Since I've lived in Australia, my enjoyment from cooking has increased. (I think that a large part of that is because I live in a foreign land where the foods that I'm used to getting in prepackaged form are harder to find. American style biscuits for example, sometthing that I've been able to simply buy in a tube. We don't have the tube here. Instead, I've had to learn to make my own.) I can safely say that I have something of a love for the craft. My interests in the matter have increased and I'm actually learning from it. I like that. I like the fact that I'm doing new things, that I'm looking at recipes as guidelines rather than definitive instructions because I know more of what I'm doing.
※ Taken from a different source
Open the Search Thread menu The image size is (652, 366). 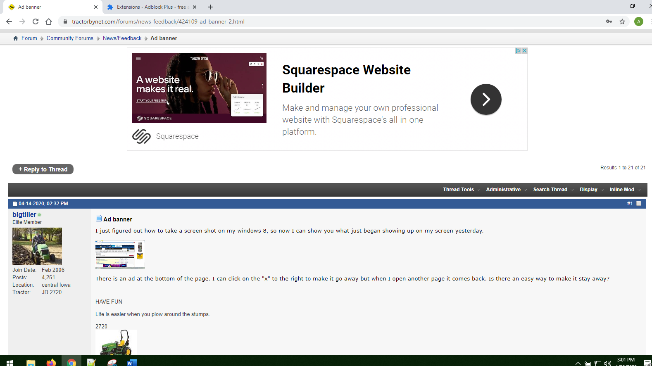(x=550, y=190)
I have a better idea of what the different cuts of meat are and how they should be cooked as well the better ways of cooking them. I know more about heat than I used to know. I know how different heats cook things differently.
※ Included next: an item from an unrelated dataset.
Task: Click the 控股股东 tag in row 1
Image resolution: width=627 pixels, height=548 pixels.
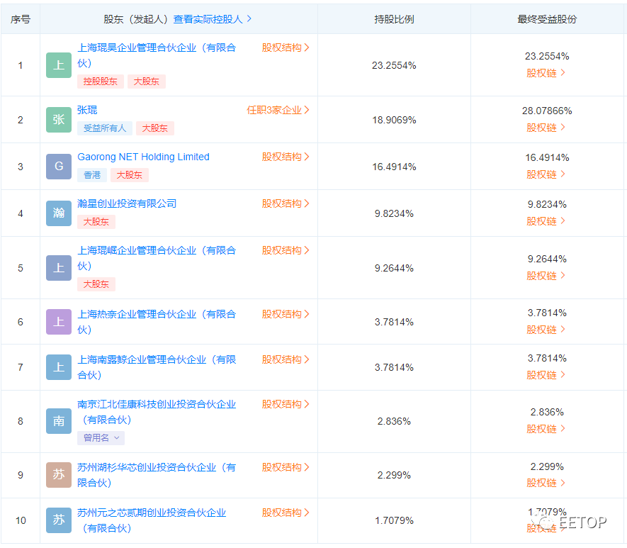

As an example, I can now cook beef stroganoff competently.
I would feel safe to say that my mother's beef stroganoff was my favorite dish when I was growing up. About eight years ago, I finally convinced her to give me her recipe. The first few times I made it, it turned out pretty good. It was never right, but it was pretty good. I do remember once, however, when my wife (then girlfriend) and I hosted another couple for dinner, that it nearly inedible. The beef was tough and chewy and the sauce was runny to the point of being almost liquid.
A few weeks ago, I tried it again. I'd learned about the concept of braising, something that had eluded me before. Braising, for those of you who don't know, is a technique in which you slowly cook meat or vegetables in a small amount of liquid over a low heat. One of the key things to this is that the meat be of a tougher cut, one with a bit of fat and gristle in it. The slow cooking process actually renders those more unappealing bits into a thickening gravy that gives a deeper, richer flavor to the food. On top of that, the meat becomes extraordinarily tender. Braising is the technique used when making osso bucco or pot roast.
Part of the problem I'd had in the past was that I tended to buy the more tender cuts like sirloin rather than a tougher cut like skirt. The sirloin was too chewy. This time I bought what they call braising steak at the butchers. It cooked up beautifully and after an hour or so, it was almost flaky.
Another thing that made a difference is that I made my own noodles. I'd learned how to make pasta recently and have been practicing that from time to time. It's really easy once you get the hang of it. Practice does help, though. Since the pasta I was making was essentially noodles made with egg and the recipe that my mother imparted on me required egg noodles, I figured that they would work fine. They did. I'd like to figure out how to make them more curly, but I suppose I will learn.
When I sat down to eat and I took the first bite, I realized that I'd finally figured out how to make a good beef stroganoff.